Four years ago, the Pew Research Center's Religion and Public Life Project released the bombshell finding that millennials (born in 1980 and after) were the least religiously engaged generation in nearly 100 years.

The report said most millennials affirmed God's existence, life after death, and many other traditional beliefs. But young adults were significantly more disconnected from churches and other religious institutions than previous generations. About 1 in 4 millennials have no religious affiliation. By comparison, only 5 percent of the so-called "greatest generation," born before 1928, is unaffiliated. That 21-point gap is historic, experts say.

In her 2013 book, 'Til Faith Do Us Part, Naomi Schaefer Riley, a weekly columnist for the New York Post, explored how the rise of interfaith marriage benefits society, even while complicating the daily lives of such couples. Riley's latest book, Got Religion? How Churches, Mosques, and Synagogues Can Bring Young People Back (Templeton Press), reports on why young adult Muslims, Mormons, Jews, Catholics, black Protestants, and evangelicals are defecting from their faith traditions. Her hope is that faith leaders will realize their common problem and learn from each other in order to solve it. Riley spoke recently with Timothy C. Morgan, CT senior editor of global journalism.

Your book paints a complex picture of the spirituality of young adults.

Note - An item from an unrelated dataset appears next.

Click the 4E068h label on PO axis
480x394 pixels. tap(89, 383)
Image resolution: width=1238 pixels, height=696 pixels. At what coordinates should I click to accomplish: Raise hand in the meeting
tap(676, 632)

What perspective do faith leaders need to adopt to address millennials' spiritual needs?

Religious institutions add an enormous amount to our moral and civic life, but they are weakened by the trends: the lack of religious affiliation by millennials as well as their own financial struggles. But I found rays of hope. This isn't a fixed pie. Leaders might say, "We're fighting over the last millennial," when in fact, what I found is that they could be saying, "We're all in this together. We all need to figure out a way to get this generation back into churches, synagogues, and mosques."

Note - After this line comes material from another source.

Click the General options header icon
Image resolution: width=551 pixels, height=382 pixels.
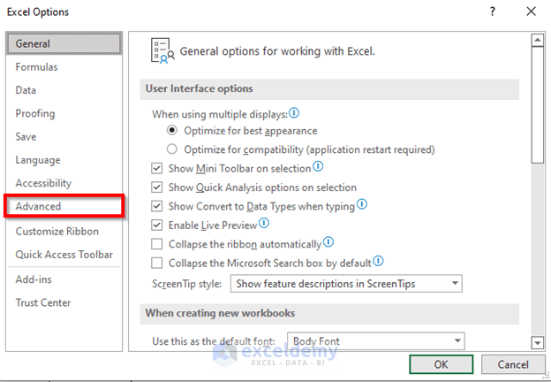pyautogui.click(x=160, y=50)
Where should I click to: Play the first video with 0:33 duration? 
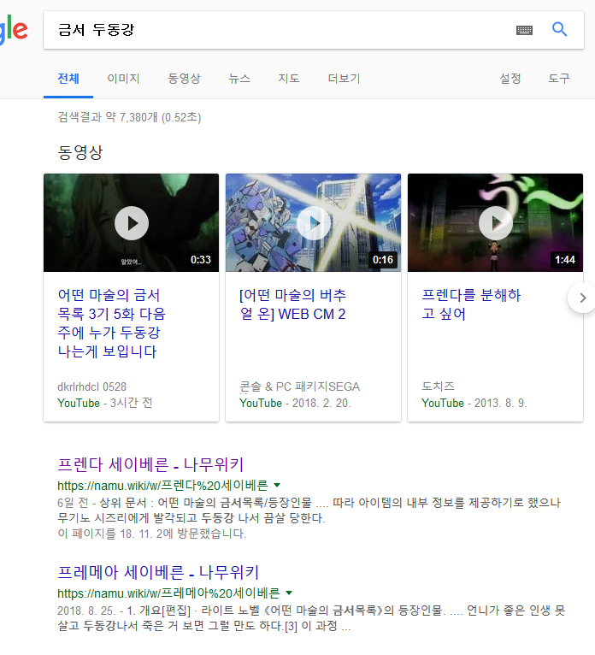[131, 223]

Isn't competition, not collaboration, truer to the American religious experience? You spend a chapter on sheep-stealing, for example.

Competition breeds success. That is one reason religion in America remains vibrant. On the other hand, I have mixed feelings about the creative destruction of religious institutions. Something is lost when people invest in a religious institution only for a short time, jumping from one to another.

Collaboration ought to be considered, but it has to come from the grassroots. There have to be pastors and religious leaders who know each other and become friends. They work not to compete with each other, but to provide competitive alternatives to the nonreligious alternatives out there, like going to the movies or a bar.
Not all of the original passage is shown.